▶ **Aim of the task**: Set down, exactly, every line from the top of the listing through the one holding "You are a computer-use agent. Screen dimensions: 1920x1040".

▶ **Given information**:
####################

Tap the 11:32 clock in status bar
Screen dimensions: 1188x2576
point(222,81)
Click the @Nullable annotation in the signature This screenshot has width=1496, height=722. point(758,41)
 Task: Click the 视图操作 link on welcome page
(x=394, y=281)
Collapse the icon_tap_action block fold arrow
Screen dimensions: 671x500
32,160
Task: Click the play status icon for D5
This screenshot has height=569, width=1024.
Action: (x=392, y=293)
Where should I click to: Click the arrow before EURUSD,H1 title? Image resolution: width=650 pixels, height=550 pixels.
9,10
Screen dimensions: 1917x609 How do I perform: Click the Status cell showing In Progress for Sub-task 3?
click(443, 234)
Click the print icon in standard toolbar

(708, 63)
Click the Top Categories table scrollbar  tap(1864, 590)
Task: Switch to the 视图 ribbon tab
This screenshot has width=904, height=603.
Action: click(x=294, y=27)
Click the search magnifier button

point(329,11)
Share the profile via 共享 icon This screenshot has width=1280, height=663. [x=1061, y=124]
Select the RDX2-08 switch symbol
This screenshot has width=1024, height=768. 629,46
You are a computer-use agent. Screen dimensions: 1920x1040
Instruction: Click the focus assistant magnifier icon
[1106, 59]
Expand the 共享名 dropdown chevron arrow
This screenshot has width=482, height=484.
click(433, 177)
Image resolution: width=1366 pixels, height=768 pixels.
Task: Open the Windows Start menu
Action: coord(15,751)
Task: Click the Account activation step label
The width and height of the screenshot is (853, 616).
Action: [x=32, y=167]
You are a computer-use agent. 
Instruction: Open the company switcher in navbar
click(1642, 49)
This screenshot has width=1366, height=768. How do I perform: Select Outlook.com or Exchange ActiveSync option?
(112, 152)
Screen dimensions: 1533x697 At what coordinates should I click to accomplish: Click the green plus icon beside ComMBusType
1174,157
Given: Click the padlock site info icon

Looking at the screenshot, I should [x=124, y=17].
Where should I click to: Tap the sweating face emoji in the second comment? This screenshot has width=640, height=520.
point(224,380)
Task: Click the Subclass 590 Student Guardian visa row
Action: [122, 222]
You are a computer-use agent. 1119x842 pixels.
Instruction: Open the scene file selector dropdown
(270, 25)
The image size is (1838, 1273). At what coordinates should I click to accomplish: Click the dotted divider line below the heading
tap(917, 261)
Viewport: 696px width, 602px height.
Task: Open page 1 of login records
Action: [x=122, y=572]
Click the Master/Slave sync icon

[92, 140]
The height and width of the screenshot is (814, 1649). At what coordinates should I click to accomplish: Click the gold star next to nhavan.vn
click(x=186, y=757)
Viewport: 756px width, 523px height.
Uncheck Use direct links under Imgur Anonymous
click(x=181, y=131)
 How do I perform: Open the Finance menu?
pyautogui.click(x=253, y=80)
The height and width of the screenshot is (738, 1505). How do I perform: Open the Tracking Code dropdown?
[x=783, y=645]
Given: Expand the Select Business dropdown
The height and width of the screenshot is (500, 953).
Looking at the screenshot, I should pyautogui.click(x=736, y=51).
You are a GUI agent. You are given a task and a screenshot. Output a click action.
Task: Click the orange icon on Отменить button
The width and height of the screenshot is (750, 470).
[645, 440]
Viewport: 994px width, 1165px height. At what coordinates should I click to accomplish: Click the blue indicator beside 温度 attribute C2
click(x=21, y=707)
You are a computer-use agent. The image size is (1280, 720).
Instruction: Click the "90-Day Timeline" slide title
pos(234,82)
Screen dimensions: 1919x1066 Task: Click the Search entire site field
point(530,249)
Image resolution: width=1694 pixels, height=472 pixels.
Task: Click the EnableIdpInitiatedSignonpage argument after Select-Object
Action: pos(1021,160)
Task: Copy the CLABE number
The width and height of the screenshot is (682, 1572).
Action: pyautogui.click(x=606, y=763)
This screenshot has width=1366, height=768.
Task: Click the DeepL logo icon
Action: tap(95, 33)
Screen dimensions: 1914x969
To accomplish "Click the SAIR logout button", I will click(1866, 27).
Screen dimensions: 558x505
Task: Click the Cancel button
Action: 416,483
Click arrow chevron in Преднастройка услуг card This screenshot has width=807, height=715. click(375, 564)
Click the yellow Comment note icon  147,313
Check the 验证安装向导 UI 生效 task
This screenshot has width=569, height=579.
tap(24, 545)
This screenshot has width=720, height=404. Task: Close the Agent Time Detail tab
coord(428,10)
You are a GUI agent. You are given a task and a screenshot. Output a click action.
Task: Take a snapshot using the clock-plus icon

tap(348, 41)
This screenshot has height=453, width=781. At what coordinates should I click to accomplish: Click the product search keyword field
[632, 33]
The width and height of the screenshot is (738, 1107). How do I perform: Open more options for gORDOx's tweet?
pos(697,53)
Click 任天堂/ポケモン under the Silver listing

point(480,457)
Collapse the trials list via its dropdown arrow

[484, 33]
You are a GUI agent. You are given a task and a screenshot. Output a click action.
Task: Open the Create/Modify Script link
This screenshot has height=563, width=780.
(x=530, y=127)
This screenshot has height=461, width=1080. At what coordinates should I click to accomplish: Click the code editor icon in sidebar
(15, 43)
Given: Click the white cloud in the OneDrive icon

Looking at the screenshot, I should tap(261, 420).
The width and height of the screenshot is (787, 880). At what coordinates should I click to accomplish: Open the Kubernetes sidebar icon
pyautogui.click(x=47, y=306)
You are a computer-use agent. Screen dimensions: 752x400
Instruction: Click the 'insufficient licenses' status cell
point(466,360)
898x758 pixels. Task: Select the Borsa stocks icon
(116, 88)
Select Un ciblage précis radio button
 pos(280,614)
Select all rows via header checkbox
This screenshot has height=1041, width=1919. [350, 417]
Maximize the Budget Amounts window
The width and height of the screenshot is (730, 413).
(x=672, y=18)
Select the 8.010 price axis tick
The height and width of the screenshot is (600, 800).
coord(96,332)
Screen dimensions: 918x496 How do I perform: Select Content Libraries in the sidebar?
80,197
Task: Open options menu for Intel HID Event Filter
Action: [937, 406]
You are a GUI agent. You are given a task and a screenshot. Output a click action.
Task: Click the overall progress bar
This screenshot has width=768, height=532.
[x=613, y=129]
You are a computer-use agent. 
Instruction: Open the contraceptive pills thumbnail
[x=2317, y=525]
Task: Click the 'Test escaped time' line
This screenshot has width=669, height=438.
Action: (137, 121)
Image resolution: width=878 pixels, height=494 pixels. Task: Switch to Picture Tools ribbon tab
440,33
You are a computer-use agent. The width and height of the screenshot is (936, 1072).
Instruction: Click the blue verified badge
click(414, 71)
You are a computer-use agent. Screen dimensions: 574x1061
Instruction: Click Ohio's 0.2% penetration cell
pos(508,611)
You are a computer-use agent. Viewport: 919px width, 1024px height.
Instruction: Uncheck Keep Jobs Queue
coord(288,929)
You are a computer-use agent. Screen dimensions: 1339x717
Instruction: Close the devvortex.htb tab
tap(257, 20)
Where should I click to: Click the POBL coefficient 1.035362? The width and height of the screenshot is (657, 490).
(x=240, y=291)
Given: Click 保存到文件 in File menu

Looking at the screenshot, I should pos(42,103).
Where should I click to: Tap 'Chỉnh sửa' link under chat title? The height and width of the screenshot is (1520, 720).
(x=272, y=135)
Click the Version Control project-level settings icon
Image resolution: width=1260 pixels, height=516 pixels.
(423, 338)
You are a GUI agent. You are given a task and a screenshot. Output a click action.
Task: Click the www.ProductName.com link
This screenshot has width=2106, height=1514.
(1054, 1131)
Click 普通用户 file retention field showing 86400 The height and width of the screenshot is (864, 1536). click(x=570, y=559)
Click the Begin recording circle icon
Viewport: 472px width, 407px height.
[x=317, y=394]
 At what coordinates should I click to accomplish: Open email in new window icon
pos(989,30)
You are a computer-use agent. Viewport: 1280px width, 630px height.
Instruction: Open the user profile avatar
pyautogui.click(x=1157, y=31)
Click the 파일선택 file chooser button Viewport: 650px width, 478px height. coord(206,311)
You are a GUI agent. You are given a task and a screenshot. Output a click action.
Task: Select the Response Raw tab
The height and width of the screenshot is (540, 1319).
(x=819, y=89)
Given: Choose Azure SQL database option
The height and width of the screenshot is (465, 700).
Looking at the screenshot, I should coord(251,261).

####################

▶ **Solution to this task**:
Tap the 11:32 clock in status bar
Screen dimensions: 1188x2576
point(222,81)
Click the @Nullable annotation in the signature This screenshot has width=1496, height=722. point(758,41)
 Task: Click the 视图操作 link on welcome page
(x=394, y=281)
Collapse the icon_tap_action block fold arrow
Screen dimensions: 671x500
32,160
Task: Click the play status icon for D5
This screenshot has height=569, width=1024.
Action: (x=392, y=293)
Where should I click to: Click the arrow before EURUSD,H1 title? Image resolution: width=650 pixels, height=550 pixels.
9,10
Screen dimensions: 1917x609 How do I perform: Click the Status cell showing In Progress for Sub-task 3?
click(443, 234)
Click the print icon in standard toolbar

(708, 63)
Click the Top Categories table scrollbar  tap(1864, 590)
Task: Switch to the 视图 ribbon tab
This screenshot has width=904, height=603.
Action: click(x=294, y=27)
Click the search magnifier button

point(329,11)
Share the profile via 共享 icon This screenshot has width=1280, height=663. [x=1061, y=124]
Select the RDX2-08 switch symbol
This screenshot has width=1024, height=768. 629,46
You are a computer-use agent. Screen dimensions: 1920x1040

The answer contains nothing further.